Stated exercise 1:
Translate this sentence from the profile of Cally Chan into Spanish: "Cally considers herself lucky that she has not been treated unfairly because of prejudice."
Stated exercise 2:
Carry on the profile of Cally Chan, picking up right after its final sentence.

Page:
=-=-=

The “ABC” rule of life: Ambition, balance, and change.
Cally Chan (EMBA 2007) was the first woman appointed as Managing Director of HP Hong Kong. Her contributions have been widely recognised and celebrated during her 20 years of service. She is also the Founder of Hong Kong’s first women only ICT (information and communications technology) association, FACE Club, which stands for “Female”, “Attract”, “Connect” and “Engage”. Last year she joined Microsoft as General Manager of Hong Kong and Macau. She hopes to help people achieve their goals through promoting AI (artificial intelligence) and other advanced new technologies.
Reinventing a 2.0 Version of Self through EMBA Studies
Not long after graduating with a bachelor’s degree in computing studies, Cally started at HP and worked in different areas including computer engineering, pre-sales support, as well as marketing and sales. Her career had been smooth sailing until she was promoted to general manager of her department, when she came to realise that her perspective differed drastically from her superior’s. She began to wonder if her background in engineering put her in a disadvantage in running and managing the company. Following the advice from a mentor, she decided to enrol in the CUHK EMBA programme.
Cally’s primary focus was learning and getting along with classmates from all walks of life. Two years later, she noticed improvements in her leadership and strategic thinking. She also gained valuable insights into the thought process of professionals from other industries. The superior, whom she had not been on friendly terms with, began to see her in a new light. When the company subsequently went through a restructure and transferred her to another department, her superior made a strong case to try to keep her. “The EMBA programme could be considered a milestone in my life. It helped me reinvent myself.”
Cally also took the advice from EMBA Programme Director Prof. Andrew Chan to heart. “He often reminded us, ‘Monetary rewards are the consequence not the cause. If you do the right thing, it’ll lead to the right consequence. As long as you create value for others, rewards will follow.’ This has become my motto in doing business and treating customers.”
Cally (front row, 6th from left) poses with her EMBA classmates at their graduation
Uniting Women to Play a Bigger Role in ICT
ICT is a male-dominated industry. Cally considers herself lucky that she has not been treated unfairly because of prejudice. On the contrary, she thinks women should develop the right attitude. “When I was a computer engineer, every time I hosted a training course for clients I had to move a very heavy computer to the training room. I thought to myself that chivalry was dead because my male colleagues didn’t offer to help. Looking back, it meant they recognised the ability of women. If women don’t want to be discriminated against, they shouldn’t expect special treatment.”

=-=-=

Data extract:

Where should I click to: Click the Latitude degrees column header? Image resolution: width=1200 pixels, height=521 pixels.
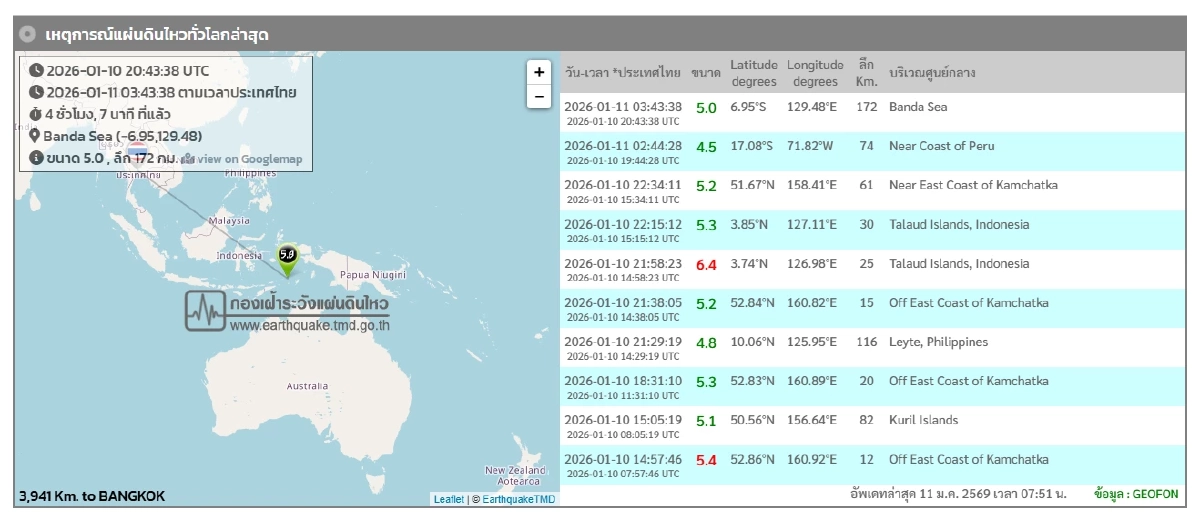pos(753,73)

=-=-=

Final result 1:
Cally se considera afortunada de no haber sido tratada injustamente a causa de los prejuicios.

Final result 2:
An interlude took place in 2010, the year before Cally become the first woman to be appointed Managing Director of HP Hong Kong. The company believed she was fit for the job but worried that she might not be able to blend into the male dominated CIO (chief information officer) circle. Cally requested that the company nominate her to industry organisations, to expand her network and build trust with industry professionals. A year later, she was duly given the promotion.
Cally thinks it is now the perfect time for women to enter ICT because every industry is going through digital transformation. Many ICT companies are recruiting women to cater to different client needs. To unite women, Cally and the Hong Kong Computer Society established the FACE Club, chaired by Cally herself since its start a few years ago. The club serves as a platform to celebrate distinguished women in the industry, encourage more women to enter the sector and offer support to each other. Since its establishment, the club has organised many events, including the Outstanding ICT Women Awards and a walkathon to raise money to recruit underprivileged women to go into ICT.
As Chairwoman of FACE Club, Cally (5th from left) strives to unite and empower women in the ICT industry.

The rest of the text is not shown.